ABSTRACT

This chapter assesses how the Russia–Ukraine conflict has affected space and NATO's policy, highlighting the growing significance of space as a contested and strategic domain in modern warfare. Moscow's cyber operations and debris-creating anti-satellite (ASAT) tests, along with Kyiv's reliance on commercial operators, such as Starlink's constellations and privately supplied imagery, show how space capabilities can shape conflicts. The conflict also fractured over three decades of Russo-Western cooperation, the emblem of which was Russia's withdrawal from the International Space Station, marking a shift toward national and bilateral programs. Against this backdrop, the chapter also traces NATO's rapidly evolving posture in the space domain. Since recognizing space as an operational domain in 2019, the Alliance has created a Space Centre, a Space Centre of Excellence, extended Article 5 to cover attacks to, from, or within space, and adopted a Commercial Space Strategy that makes industry services a formal pillar of deterrence and resilience.
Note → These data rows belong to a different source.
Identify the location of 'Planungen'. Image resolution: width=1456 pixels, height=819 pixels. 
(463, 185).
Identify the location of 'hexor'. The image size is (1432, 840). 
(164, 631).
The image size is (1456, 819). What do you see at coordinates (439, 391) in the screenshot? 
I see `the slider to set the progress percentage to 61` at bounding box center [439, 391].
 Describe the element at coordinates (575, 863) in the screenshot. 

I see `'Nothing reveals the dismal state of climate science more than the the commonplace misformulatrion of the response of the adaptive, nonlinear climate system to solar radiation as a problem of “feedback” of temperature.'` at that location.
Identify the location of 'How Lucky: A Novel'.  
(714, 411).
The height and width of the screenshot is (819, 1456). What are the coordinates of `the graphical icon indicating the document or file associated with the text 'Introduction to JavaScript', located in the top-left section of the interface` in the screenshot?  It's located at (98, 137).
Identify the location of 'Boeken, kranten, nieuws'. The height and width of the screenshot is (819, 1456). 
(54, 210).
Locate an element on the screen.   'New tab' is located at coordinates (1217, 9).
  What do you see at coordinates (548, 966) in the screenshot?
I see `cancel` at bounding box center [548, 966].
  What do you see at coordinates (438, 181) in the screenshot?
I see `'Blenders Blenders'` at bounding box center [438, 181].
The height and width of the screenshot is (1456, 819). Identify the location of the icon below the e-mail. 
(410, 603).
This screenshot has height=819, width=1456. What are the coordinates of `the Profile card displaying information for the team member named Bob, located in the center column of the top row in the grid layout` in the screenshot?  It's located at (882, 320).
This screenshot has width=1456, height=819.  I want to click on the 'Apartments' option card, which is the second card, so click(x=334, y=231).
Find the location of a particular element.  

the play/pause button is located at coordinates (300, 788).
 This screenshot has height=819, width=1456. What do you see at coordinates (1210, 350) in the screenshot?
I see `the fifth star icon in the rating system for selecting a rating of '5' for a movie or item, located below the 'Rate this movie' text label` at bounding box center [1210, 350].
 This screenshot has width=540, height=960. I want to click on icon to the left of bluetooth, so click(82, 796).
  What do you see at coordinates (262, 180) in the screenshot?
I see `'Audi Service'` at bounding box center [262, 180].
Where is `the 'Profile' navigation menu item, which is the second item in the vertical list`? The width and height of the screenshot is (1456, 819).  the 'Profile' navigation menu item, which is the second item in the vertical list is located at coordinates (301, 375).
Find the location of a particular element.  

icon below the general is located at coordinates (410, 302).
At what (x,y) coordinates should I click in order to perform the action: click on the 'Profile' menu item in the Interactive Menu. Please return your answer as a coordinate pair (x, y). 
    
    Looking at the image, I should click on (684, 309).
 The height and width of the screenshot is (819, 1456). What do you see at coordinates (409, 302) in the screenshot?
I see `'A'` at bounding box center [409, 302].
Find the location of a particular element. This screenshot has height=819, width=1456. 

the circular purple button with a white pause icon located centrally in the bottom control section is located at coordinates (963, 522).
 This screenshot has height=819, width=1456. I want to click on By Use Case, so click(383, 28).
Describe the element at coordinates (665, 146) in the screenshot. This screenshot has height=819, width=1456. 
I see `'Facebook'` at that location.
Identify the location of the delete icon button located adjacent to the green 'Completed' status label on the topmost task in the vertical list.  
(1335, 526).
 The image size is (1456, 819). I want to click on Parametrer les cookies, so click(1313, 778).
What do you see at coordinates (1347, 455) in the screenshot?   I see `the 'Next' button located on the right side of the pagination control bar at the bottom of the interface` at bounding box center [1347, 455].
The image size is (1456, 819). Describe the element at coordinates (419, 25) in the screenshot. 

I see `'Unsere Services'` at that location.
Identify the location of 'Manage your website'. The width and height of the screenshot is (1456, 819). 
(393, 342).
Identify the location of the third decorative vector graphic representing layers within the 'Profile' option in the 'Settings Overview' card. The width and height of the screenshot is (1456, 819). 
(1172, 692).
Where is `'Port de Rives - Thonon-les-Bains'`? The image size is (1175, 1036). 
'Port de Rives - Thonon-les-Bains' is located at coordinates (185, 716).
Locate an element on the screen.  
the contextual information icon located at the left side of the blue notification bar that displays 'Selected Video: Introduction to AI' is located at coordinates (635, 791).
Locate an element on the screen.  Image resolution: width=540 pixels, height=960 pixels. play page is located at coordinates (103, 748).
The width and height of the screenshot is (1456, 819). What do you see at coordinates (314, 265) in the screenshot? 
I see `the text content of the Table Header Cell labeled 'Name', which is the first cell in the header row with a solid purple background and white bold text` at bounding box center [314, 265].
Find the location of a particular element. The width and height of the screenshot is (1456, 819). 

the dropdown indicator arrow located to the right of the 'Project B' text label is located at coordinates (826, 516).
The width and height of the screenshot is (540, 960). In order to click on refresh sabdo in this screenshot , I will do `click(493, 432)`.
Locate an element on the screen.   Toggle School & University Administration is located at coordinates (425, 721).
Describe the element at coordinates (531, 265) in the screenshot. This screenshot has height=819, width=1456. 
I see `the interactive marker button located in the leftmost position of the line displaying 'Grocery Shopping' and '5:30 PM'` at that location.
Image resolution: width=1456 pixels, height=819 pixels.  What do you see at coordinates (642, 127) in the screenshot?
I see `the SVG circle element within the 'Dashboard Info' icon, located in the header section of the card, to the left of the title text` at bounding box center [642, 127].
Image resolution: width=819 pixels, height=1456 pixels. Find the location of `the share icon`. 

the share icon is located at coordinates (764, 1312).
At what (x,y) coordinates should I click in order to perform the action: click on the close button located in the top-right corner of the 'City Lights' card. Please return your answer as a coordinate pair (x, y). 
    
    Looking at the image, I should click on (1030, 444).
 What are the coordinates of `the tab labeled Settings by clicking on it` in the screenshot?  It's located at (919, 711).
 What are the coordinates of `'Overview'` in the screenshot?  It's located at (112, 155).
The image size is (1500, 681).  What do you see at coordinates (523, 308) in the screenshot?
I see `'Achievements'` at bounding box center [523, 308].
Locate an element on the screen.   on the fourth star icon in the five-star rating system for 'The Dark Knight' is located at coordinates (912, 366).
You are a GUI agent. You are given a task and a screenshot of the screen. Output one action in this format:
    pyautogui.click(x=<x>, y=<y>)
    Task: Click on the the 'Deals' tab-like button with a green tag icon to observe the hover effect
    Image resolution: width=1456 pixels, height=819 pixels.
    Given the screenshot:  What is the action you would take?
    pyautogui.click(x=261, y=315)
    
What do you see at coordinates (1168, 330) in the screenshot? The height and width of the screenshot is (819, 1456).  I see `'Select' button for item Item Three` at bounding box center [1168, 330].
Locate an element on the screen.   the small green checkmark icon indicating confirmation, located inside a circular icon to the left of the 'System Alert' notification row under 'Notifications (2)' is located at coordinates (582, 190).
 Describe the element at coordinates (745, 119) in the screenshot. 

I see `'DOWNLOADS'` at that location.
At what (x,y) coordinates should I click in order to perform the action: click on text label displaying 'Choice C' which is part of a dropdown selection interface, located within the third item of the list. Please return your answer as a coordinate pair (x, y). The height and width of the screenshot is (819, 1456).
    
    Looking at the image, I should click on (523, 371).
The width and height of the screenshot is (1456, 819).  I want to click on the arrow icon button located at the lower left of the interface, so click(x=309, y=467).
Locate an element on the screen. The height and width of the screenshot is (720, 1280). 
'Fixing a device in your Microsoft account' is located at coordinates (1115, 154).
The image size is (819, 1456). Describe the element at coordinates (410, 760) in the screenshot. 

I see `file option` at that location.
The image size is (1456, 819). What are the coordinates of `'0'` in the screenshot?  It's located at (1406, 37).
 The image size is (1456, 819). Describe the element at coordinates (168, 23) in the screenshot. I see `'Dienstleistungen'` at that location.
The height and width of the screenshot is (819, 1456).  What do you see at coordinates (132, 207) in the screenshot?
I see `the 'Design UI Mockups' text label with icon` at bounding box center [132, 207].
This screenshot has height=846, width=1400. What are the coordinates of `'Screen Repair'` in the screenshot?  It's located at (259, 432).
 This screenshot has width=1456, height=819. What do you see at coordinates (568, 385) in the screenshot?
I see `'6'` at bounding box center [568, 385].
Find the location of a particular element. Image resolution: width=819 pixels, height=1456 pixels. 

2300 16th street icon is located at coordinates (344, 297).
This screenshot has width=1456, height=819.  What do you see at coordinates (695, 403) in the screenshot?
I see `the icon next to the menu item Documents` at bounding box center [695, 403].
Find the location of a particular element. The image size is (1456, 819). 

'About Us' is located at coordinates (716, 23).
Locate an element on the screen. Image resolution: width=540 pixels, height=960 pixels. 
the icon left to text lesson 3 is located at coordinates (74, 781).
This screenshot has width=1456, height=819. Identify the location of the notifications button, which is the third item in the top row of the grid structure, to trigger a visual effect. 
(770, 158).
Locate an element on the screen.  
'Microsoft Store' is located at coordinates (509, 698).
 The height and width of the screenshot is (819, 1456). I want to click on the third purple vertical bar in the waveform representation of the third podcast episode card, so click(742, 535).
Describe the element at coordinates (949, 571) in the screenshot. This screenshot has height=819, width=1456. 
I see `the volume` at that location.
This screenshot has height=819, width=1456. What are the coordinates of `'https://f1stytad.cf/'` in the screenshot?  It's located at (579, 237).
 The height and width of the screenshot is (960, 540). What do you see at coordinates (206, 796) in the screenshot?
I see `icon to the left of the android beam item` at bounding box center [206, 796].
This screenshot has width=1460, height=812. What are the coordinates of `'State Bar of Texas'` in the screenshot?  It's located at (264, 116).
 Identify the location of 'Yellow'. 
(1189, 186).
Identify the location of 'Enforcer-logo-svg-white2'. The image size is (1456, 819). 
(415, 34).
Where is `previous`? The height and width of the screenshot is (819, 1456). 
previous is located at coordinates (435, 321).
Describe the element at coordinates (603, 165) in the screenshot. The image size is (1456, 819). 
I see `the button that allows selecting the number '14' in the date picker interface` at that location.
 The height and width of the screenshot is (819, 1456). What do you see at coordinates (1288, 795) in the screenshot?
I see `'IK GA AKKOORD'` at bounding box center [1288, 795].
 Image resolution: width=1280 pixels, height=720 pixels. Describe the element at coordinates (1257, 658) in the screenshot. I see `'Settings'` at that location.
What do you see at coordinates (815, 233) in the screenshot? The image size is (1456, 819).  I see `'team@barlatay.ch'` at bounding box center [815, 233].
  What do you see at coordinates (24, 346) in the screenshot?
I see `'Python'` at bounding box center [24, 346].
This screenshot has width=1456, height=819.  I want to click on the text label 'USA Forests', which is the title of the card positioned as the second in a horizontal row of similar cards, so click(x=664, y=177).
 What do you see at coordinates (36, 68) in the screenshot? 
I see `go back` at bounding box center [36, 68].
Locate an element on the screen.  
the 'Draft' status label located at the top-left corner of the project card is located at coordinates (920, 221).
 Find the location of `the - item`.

While this public–private model offers redundancy, it also raises difficult questions of sovereignty, accountability, and targetability for dual-use assets. The chapter places these developments within the current governance gap, due to outdated and non-binding normative frameworks, to highlight that meaningful security and stability will require updated norms, enforceable behavioral rules, and deeper, genuinely multilateral cooperation – objectives made more urgent, yet more complex, by the lessons from the Russia–Ukraine conflict.